**Goal**:
Can you pull out every one of the items below and reproduce each word for word, leaving nothing out and changing nothing?
--- Start Records for the task ---
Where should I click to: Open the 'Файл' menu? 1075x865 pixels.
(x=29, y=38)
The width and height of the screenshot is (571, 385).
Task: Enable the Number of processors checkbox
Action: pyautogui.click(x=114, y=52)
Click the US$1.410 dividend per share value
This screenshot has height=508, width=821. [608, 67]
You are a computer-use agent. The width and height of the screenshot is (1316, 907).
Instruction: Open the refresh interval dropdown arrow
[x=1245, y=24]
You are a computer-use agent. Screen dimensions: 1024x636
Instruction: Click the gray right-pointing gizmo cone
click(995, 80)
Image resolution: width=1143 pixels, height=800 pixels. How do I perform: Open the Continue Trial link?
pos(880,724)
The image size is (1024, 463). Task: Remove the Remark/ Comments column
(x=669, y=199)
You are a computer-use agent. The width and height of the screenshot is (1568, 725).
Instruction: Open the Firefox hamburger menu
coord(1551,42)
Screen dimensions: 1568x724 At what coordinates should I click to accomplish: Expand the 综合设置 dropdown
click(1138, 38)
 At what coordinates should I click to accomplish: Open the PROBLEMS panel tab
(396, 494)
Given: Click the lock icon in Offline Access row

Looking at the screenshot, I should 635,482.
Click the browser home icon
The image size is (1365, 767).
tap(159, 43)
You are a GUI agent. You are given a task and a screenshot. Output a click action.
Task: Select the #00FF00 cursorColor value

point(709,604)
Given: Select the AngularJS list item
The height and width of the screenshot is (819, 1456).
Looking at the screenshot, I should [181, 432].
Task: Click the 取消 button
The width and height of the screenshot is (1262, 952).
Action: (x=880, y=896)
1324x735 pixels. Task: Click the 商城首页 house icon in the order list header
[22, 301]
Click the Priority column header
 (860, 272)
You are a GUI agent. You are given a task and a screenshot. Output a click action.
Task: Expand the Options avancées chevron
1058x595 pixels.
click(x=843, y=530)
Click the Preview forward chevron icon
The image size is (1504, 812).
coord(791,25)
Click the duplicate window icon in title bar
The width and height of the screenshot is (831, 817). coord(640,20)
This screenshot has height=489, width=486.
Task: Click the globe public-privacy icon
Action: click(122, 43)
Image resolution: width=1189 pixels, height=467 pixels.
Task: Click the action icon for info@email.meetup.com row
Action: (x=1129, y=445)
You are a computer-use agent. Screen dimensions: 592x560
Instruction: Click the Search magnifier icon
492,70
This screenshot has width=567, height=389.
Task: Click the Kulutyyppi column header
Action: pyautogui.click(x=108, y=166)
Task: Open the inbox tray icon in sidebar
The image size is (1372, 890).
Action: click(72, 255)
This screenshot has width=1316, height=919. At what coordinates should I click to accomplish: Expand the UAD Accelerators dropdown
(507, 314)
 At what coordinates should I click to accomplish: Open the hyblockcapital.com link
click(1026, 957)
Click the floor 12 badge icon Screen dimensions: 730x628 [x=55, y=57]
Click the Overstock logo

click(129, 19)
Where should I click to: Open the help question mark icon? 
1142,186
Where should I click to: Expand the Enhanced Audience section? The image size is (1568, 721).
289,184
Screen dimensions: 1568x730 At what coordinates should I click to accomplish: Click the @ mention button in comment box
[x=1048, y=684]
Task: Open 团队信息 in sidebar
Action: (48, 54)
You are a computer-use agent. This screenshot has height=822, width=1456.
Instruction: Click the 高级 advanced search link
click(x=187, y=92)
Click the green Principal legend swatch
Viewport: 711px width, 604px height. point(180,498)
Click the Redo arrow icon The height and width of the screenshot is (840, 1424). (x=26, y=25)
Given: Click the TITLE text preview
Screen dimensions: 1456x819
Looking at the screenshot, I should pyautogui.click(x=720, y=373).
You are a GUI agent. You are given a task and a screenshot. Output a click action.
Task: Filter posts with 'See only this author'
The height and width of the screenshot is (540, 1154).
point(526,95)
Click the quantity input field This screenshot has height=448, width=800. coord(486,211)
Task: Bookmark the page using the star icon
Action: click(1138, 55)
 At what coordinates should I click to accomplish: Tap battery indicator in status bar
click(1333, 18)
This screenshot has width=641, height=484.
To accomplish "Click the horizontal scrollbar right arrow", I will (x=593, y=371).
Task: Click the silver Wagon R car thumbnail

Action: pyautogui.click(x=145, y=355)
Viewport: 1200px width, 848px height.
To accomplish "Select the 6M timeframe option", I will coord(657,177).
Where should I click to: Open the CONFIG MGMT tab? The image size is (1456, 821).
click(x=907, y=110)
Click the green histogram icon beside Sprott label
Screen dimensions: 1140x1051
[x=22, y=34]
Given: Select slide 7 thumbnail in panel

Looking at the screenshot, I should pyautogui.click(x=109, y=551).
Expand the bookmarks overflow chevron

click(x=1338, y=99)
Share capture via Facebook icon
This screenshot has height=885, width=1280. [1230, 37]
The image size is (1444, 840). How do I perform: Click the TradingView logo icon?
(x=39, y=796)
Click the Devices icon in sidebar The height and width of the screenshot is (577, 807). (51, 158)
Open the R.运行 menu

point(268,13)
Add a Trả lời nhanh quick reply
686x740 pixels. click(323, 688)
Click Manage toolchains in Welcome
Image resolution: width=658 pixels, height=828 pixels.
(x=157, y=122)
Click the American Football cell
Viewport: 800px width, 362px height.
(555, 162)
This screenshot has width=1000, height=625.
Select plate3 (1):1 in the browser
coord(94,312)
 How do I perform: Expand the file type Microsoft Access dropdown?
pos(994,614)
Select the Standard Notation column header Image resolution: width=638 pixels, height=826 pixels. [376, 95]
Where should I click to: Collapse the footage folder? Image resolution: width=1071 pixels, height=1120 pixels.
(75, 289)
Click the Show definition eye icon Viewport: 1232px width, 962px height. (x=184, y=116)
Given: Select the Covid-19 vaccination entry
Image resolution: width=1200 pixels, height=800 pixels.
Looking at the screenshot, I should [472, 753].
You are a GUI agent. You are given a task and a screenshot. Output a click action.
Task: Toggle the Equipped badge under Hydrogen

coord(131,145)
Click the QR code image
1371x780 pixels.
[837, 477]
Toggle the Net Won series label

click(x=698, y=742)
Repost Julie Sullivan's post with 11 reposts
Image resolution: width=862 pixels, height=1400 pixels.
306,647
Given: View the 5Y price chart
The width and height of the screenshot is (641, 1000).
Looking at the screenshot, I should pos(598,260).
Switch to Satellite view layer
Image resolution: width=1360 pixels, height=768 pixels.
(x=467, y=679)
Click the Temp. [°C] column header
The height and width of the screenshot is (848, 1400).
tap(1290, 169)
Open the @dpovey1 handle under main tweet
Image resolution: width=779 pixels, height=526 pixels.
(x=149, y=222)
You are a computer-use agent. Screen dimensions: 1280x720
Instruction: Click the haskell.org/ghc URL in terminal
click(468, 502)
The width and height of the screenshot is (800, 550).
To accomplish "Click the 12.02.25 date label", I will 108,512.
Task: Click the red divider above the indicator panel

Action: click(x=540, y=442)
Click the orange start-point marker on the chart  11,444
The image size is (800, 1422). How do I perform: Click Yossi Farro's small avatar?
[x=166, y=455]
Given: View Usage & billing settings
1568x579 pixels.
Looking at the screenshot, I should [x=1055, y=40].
--- End Records for the task ---
**Finished task**:
Where should I click to: Open the 'Файл' menu? 1075x865 pixels.
(x=29, y=38)
The width and height of the screenshot is (571, 385).
Task: Enable the Number of processors checkbox
Action: pyautogui.click(x=114, y=52)
Click the US$1.410 dividend per share value
This screenshot has height=508, width=821. [608, 67]
You are a computer-use agent. The width and height of the screenshot is (1316, 907).
Instruction: Open the refresh interval dropdown arrow
[x=1245, y=24]
You are a computer-use agent. Screen dimensions: 1024x636
Instruction: Click the gray right-pointing gizmo cone
click(995, 80)
Image resolution: width=1143 pixels, height=800 pixels. How do I perform: Open the Continue Trial link?
pos(880,724)
The image size is (1024, 463). Task: Remove the Remark/ Comments column
(x=669, y=199)
You are a computer-use agent. The width and height of the screenshot is (1568, 725).
Instruction: Open the Firefox hamburger menu
coord(1551,42)
Screen dimensions: 1568x724 At what coordinates should I click to accomplish: Expand the 综合设置 dropdown
click(1138, 38)
 At what coordinates should I click to accomplish: Open the PROBLEMS panel tab
(396, 494)
Given: Click the lock icon in Offline Access row

Looking at the screenshot, I should 635,482.
Click the browser home icon
The image size is (1365, 767).
tap(159, 43)
You are a GUI agent. You are given a task and a screenshot. Output a click action.
Task: Select the #00FF00 cursorColor value

point(709,604)
Given: Select the AngularJS list item
The height and width of the screenshot is (819, 1456).
Looking at the screenshot, I should [181, 432].
Task: Click the 取消 button
The width and height of the screenshot is (1262, 952).
Action: (x=880, y=896)
1324x735 pixels. Task: Click the 商城首页 house icon in the order list header
[22, 301]
Click the Priority column header
 (860, 272)
You are a GUI agent. You are given a task and a screenshot. Output a click action.
Task: Expand the Options avancées chevron
1058x595 pixels.
click(x=843, y=530)
Click the Preview forward chevron icon
The image size is (1504, 812).
coord(791,25)
Click the duplicate window icon in title bar
The width and height of the screenshot is (831, 817). coord(640,20)
This screenshot has height=489, width=486.
Task: Click the globe public-privacy icon
Action: click(122, 43)
Image resolution: width=1189 pixels, height=467 pixels.
Task: Click the action icon for info@email.meetup.com row
Action: (x=1129, y=445)
You are a computer-use agent. Screen dimensions: 592x560
Instruction: Click the Search magnifier icon
492,70
This screenshot has width=567, height=389.
Task: Click the Kulutyyppi column header
Action: pyautogui.click(x=108, y=166)
Task: Open the inbox tray icon in sidebar
The image size is (1372, 890).
Action: click(72, 255)
This screenshot has width=1316, height=919. At what coordinates should I click to accomplish: Expand the UAD Accelerators dropdown
(507, 314)
 At what coordinates should I click to accomplish: Open the hyblockcapital.com link
click(1026, 957)
Click the floor 12 badge icon Screen dimensions: 730x628 [x=55, y=57]
Click the Overstock logo

click(129, 19)
Where should I click to: Open the help question mark icon? 
1142,186
Where should I click to: Expand the Enhanced Audience section? The image size is (1568, 721).
289,184
Screen dimensions: 1568x730 At what coordinates should I click to accomplish: Click the @ mention button in comment box
[x=1048, y=684]
Task: Open 团队信息 in sidebar
Action: (48, 54)
You are a computer-use agent. This screenshot has height=822, width=1456.
Instruction: Click the 高级 advanced search link
click(x=187, y=92)
Click the green Principal legend swatch
Viewport: 711px width, 604px height. point(180,498)
Click the Redo arrow icon The height and width of the screenshot is (840, 1424). (x=26, y=25)
Given: Click the TITLE text preview
Screen dimensions: 1456x819
Looking at the screenshot, I should pyautogui.click(x=720, y=373).
You are a GUI agent. You are given a task and a screenshot. Output a click action.
Task: Filter posts with 'See only this author'
The height and width of the screenshot is (540, 1154).
point(526,95)
Click the quantity input field This screenshot has height=448, width=800. coord(486,211)
Task: Bookmark the page using the star icon
Action: click(1138, 55)
 At what coordinates should I click to accomplish: Tap battery indicator in status bar
click(1333, 18)
This screenshot has width=641, height=484.
To accomplish "Click the horizontal scrollbar right arrow", I will (x=593, y=371).
Task: Click the silver Wagon R car thumbnail

Action: pyautogui.click(x=145, y=355)
Viewport: 1200px width, 848px height.
To accomplish "Select the 6M timeframe option", I will coord(657,177).
Where should I click to: Open the CONFIG MGMT tab? The image size is (1456, 821).
click(x=907, y=110)
Click the green histogram icon beside Sprott label
Screen dimensions: 1140x1051
[x=22, y=34]
Given: Select slide 7 thumbnail in panel

Looking at the screenshot, I should pyautogui.click(x=109, y=551).
Expand the bookmarks overflow chevron

click(x=1338, y=99)
Share capture via Facebook icon
This screenshot has height=885, width=1280. [1230, 37]
The image size is (1444, 840). How do I perform: Click the TradingView logo icon?
(x=39, y=796)
Click the Devices icon in sidebar The height and width of the screenshot is (577, 807). (51, 158)
Open the R.运行 menu

point(268,13)
Add a Trả lời nhanh quick reply
686x740 pixels. click(323, 688)
Click Manage toolchains in Welcome
Image resolution: width=658 pixels, height=828 pixels.
(x=157, y=122)
Click the American Football cell
Viewport: 800px width, 362px height.
(555, 162)
This screenshot has width=1000, height=625.
Select plate3 (1):1 in the browser
coord(94,312)
 How do I perform: Expand the file type Microsoft Access dropdown?
pos(994,614)
Select the Standard Notation column header Image resolution: width=638 pixels, height=826 pixels. [376, 95]
Where should I click to: Collapse the footage folder? Image resolution: width=1071 pixels, height=1120 pixels.
(75, 289)
Click the Show definition eye icon Viewport: 1232px width, 962px height. (x=184, y=116)
Given: Select the Covid-19 vaccination entry
Image resolution: width=1200 pixels, height=800 pixels.
Looking at the screenshot, I should [472, 753].
You are a GUI agent. You are given a task and a screenshot. Output a click action.
Task: Toggle the Equipped badge under Hydrogen

coord(131,145)
Click the QR code image
1371x780 pixels.
[837, 477]
Toggle the Net Won series label

click(x=698, y=742)
Repost Julie Sullivan's post with 11 reposts
Image resolution: width=862 pixels, height=1400 pixels.
306,647
Given: View the 5Y price chart
The width and height of the screenshot is (641, 1000).
Looking at the screenshot, I should pos(598,260).
Switch to Satellite view layer
Image resolution: width=1360 pixels, height=768 pixels.
(x=467, y=679)
Click the Temp. [°C] column header
The height and width of the screenshot is (848, 1400).
tap(1290, 169)
Open the @dpovey1 handle under main tweet
Image resolution: width=779 pixels, height=526 pixels.
(x=149, y=222)
You are a computer-use agent. Screen dimensions: 1280x720
Instruction: Click the haskell.org/ghc URL in terminal
click(468, 502)
The width and height of the screenshot is (800, 550).
To accomplish "Click the 12.02.25 date label", I will 108,512.
Task: Click the red divider above the indicator panel

Action: click(x=540, y=442)
Click the orange start-point marker on the chart  11,444
The image size is (800, 1422). How do I perform: Click Yossi Farro's small avatar?
[x=166, y=455]
Given: View Usage & billing settings
1568x579 pixels.
Looking at the screenshot, I should [x=1055, y=40].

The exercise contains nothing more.